* _O QUE SE PEDE_
• 1. Liste todos os intervalos de anos que o texto sobre a reestruturação da dívida escreve na forma «ano/ano».
• 2. Resuma em duas frases o texto sobre a reestruturação da dívida.
• 3. Retome o texto sobre a reestruturação da dívida a partir da sua última frase e dê continuidade ao exercício de cálculo que ela anuncia.

* _TRECHO SELECIONADO_
+ + +
Reestruturação da dívida ou trafulhice?
O governo procedeu a uma reestruturação da dívida (juros e prazos) que foi apresentada pelo próprio governo e pela generalidade da comunicação social como uma operação de sucesso. Neste artigo Vítor Lima apresenta um estudo a quente de alguns dos dados dessa «reestruturação», seu significado e algumas das suas consequências. Fica claro, mais uma vez, que as reestruturações saem caras – aliás, como o povo grego já sabe há algum tempo.
Na operação de hoje [3/12/2013] o governo transferiu o pagamento de dívida de 6.640 M€ de 2014/15 para 2017/18.
No exercício abaixo a que se procedeu considerou-se o prazo de maior esforço de pagamento à troika – 2014/21 – a uma taxa constante de 5 % e o valor do PIB em 2012.
+ + +
* _AMOSTRA DE DADOS_
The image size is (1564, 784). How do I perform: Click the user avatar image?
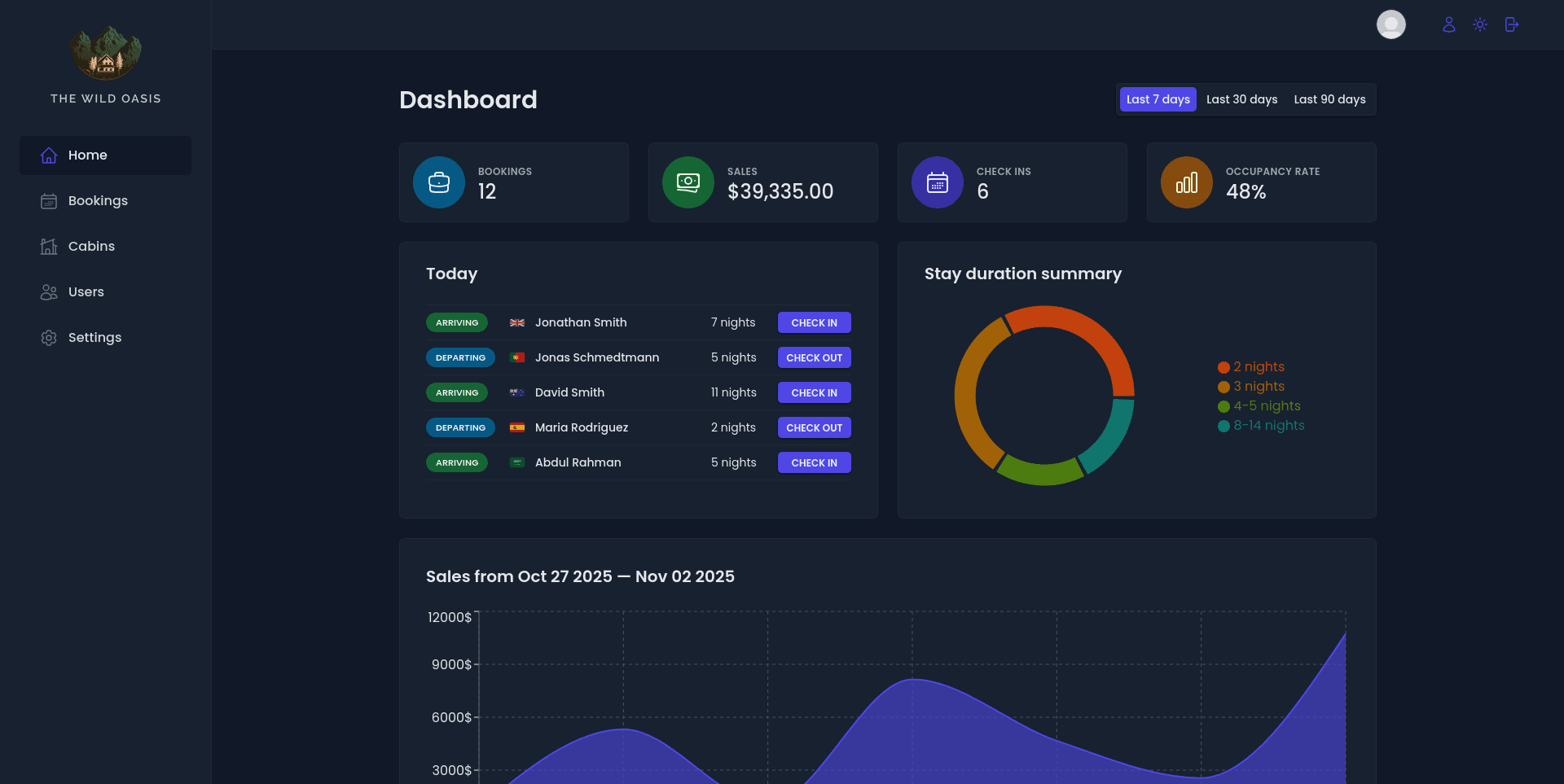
+ + +
* _RESPOSTAS POR TAREFA_
• 1. 2014/15, 2017/18 e 2014/21.

• 2. O governo fez uma reestruturação da dívida, nos juros e nos prazos, que ele próprio e a generalidade da comunicação social apresentaram como um sucesso, e transferiu o pagamento de 6.640 M€ de dívida de 2014/15 para 2017/18. Vítor Lima analisa alguns dados dessa operação e as suas consequências, e o texto afirma que as reestruturações saem caras, como o povo grego já sabe há algum tempo.

• 3.
Estimativa do serviço de dívida de médio/longo prazo para 2014/21 (€ milhões) | |||||||||
---|---|---|---|---|---|---|---|---|---|
2014 | 2015 | 2016 | 2017 | 2018 | 2019 | 2020 | 2021 | soma | |
Antes da operação de 3/12/2013 | |||||||||
amortização | 13.779 | 15.029 | 12.540 | 12.178 | 10.698 | 11.470 | 12.273 | 10.766 | 98.733 |
juros | 4592 | 3872 | 3183 | 2565 | 1993 | 1439 | 845 | 269 | 18.758 |
% do PIB | 11,1 | 11,5 | 9,5 | 8,9 | 7,7 | 7,8 | 8,0 | 6,7 | |
Depois da operação de 3/12/2013 | |||||||||
amortização | 11.279 | 10.869 | 12.540 | 14.858 | 14.668 | 11.470 | 12.273 | 10.766 | 98.723 |
juros | 4654 | 4100 | 3515 | 2830 | 2092 | 1439 | 845 | 269 | 19.745 |
% do PIB | 9,7 | 9,1 | 9,7 | 10,7 | 10,2 | 7,8 | 8,0 | 6,7 |
A referida operação conduz a:
- Um alívio da tesouraria durante três anos mas que aumenta em três anos o tempo de pagamento de juros sobre aquele valor;
- Um aumento adicional de € 100 por habitante, uma vez que no período 2014/18 os juros acumulados aumentam em € 988 milhões. Isto, se não houver novas reestruturações criativas como esta, nem novos empréstimos;
- O governo sacode as suas responsabilidades de 2014/15 – haverá eleições em 2015 – para 2017/18, denotando que o actual convénio PSD/CDS não irá perdurar como agora. Será que esperam atrair o PS para a sociedade promotora do empobrecimento?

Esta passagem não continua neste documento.